Please render the data below as a JSON list of strings, with one string per line and blank lines omitted.
▼
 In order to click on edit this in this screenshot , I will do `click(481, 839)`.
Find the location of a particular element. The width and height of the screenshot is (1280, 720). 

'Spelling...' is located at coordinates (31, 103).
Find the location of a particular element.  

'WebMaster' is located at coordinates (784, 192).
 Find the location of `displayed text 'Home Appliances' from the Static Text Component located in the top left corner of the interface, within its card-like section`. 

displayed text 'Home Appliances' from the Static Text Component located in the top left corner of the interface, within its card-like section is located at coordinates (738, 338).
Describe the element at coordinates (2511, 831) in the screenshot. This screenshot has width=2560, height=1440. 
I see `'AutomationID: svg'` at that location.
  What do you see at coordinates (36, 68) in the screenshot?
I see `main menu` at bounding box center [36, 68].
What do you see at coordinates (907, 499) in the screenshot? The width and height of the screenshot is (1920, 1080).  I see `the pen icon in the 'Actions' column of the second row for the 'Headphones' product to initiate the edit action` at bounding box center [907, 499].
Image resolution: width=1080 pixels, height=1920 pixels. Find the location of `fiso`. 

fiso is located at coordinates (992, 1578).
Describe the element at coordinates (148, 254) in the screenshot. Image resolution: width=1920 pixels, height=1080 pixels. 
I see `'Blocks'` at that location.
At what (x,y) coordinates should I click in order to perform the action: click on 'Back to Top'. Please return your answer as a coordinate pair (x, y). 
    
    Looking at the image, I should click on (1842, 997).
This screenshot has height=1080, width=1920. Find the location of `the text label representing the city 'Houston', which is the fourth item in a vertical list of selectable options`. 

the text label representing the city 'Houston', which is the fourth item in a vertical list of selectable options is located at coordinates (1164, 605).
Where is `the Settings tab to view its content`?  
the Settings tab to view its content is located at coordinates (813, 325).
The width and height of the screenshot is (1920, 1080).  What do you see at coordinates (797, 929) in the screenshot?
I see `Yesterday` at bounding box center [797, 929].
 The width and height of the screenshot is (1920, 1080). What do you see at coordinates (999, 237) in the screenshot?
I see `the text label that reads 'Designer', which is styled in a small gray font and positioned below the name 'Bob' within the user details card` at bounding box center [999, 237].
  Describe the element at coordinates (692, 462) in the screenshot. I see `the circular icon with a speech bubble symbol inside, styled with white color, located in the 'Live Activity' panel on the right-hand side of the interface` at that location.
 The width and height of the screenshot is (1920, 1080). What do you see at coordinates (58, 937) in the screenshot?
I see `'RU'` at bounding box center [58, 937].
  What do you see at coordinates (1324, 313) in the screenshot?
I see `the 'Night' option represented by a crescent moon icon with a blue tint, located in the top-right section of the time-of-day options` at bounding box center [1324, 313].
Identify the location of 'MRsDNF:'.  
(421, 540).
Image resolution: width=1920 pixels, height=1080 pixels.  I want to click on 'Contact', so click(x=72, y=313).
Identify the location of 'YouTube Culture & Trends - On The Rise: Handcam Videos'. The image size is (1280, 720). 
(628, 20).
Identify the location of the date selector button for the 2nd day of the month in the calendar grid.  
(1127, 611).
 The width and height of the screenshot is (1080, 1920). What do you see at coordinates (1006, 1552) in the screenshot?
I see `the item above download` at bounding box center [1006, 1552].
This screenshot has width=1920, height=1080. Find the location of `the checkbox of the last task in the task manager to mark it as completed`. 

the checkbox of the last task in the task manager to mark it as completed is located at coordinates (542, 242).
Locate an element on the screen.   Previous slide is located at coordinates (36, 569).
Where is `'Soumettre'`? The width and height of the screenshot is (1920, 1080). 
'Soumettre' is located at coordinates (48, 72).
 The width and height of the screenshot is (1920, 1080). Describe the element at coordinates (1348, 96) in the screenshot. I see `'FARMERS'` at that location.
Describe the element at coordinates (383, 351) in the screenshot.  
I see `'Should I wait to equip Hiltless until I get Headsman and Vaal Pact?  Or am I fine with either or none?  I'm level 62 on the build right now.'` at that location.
▲
_Written reply_:
[
  " In order to click on edit this in this screenshot , I will do `click(481, 839)`.",
  "Find the location of a particular element. The width and height of the screenshot is (1280, 720). ",
  "'Spelling...' is located at coordinates (31, 103).",
  "Find the location of a particular element.  ",
  "'WebMaster' is located at coordinates (784, 192).",
  " Find the location of `displayed text 'Home Appliances' from the Static Text Component located in the top left corner of the interface, within its card-like section`. ",
  "displayed text 'Home Appliances' from the Static Text Component located in the top left corner of the interface, within its card-like section is located at coordinates (738, 338).",
  "Describe the element at coordinates (2511, 831) in the screenshot. This screenshot has width=2560, height=1440. ",
  "I see `'AutomationID: svg'` at that location.",
  "  What do you see at coordinates (36, 68) in the screenshot?",
  "I see `main menu` at bounding box center [36, 68].",
  "What do you see at coordinates (907, 499) in the screenshot? The width and height of the screenshot is (1920, 1080).  I see `the pen icon in the 'Actions' column of the second row for the 'Headphones' product to initiate the edit action` at bounding box center [907, 499].",
  "Image resolution: width=1080 pixels, height=1920 pixels. Find the location of `fiso`. ",
  "fiso is located at coordinates (992, 1578).",
  "Describe the element at coordinates (148, 254) in the screenshot. Image resolution: width=1920 pixels, height=1080 pixels. ",
  "I see `'Blocks'` at that location.",
  "At what (x,y) coordinates should I click in order to perform the action: click on 'Back to Top'. Please return your answer as a coordinate pair (x, y). ",
  "    Looking at the image, I should click on (1842, 997).",
  "This screenshot has height=1080, width=1920. Find the location of `the text label representing the city 'Houston', which is the fourth item in a vertical list of selectable options`. ",
  "the text label representing the city 'Houston', which is the fourth item in a vertical list of selectable options is located at coordinates (1164, 605).",
  "Where is `the Settings tab to view its content`?  ",
  "the Settings tab to view its content is located at coordinates (813, 325).",
  "The width and height of the screenshot is (1920, 1080).  What do you see at coordinates (797, 929) in the screenshot?",
  "I see `Yesterday` at bounding box center [797, 929].",
  " The width and height of the screenshot is (1920, 1080). What do you see at coordinates (999, 237) in the screenshot?",
  "I see `the text label that reads 'Designer', which is styled in a small gray font and positioned below the name 'Bob' within the user details card` at bounding box center [999, 237].",
  "  Describe the element at coordinates (692, 462) in the screenshot. I see `the circular icon with a speech bubble symbol inside, styled with white color, located in the 'Live Activity' panel on the right-hand side of the interface` at that location.",
  " The width and height of the screenshot is (1920, 1080). What do you see at coordinates (58, 937) in the screenshot?",
  "I see `'RU'` at bounding box center [58, 937].",
  "  What do you see at coordinates (1324, 313) in the screenshot?",
  "I see `the 'Night' option represented by a crescent moon icon with a blue tint, located in the top-right section of the time-of-day options` at bounding box center [1324, 313].",
  "Identify the location of 'MRsDNF:'.  ",
  "(421, 540).",
  "Image resolution: width=1920 pixels, height=1080 pixels.  I want to click on 'Contact', so click(x=72, y=313).",
  "Identify the location of 'YouTube Culture & Trends - On The Rise: Handcam Videos'. The image size is (1280, 720). ",
  "(628, 20).",
  "Identify the location of the date selector button for the 2nd day of the month in the calendar grid.  ",
  "(1127, 611).",
  " The width and height of the screenshot is (1080, 1920). What do you see at coordinates (1006, 1552) in the screenshot?",
  "I see `the item above download` at bounding box center [1006, 1552].",
  "This screenshot has width=1920, height=1080. Find the location of `the checkbox of the last task in the task manager to mark it as completed`. ",
  "the checkbox of the last task in the task manager to mark it as completed is located at coordinates (542, 242).",
  "Locate an element on the screen.   Previous slide is located at coordinates (36, 569).",
  "Where is `'Soumettre'`? The width and height of the screenshot is (1920, 1080). ",
  "'Soumettre' is located at coordinates (48, 72).",
  " The width and height of the screenshot is (1920, 1080). Describe the element at coordinates (1348, 96) in the screenshot. I see `'FARMERS'` at that location.",
  "Describe the element at coordinates (383, 351) in the screenshot.  ",
  "I see `'Should I wait to equip Hiltless until I get Headsman and Vaal Pact?  Or am I fine with either or none?  I'm level 62 on the build right now.'` at that location."
]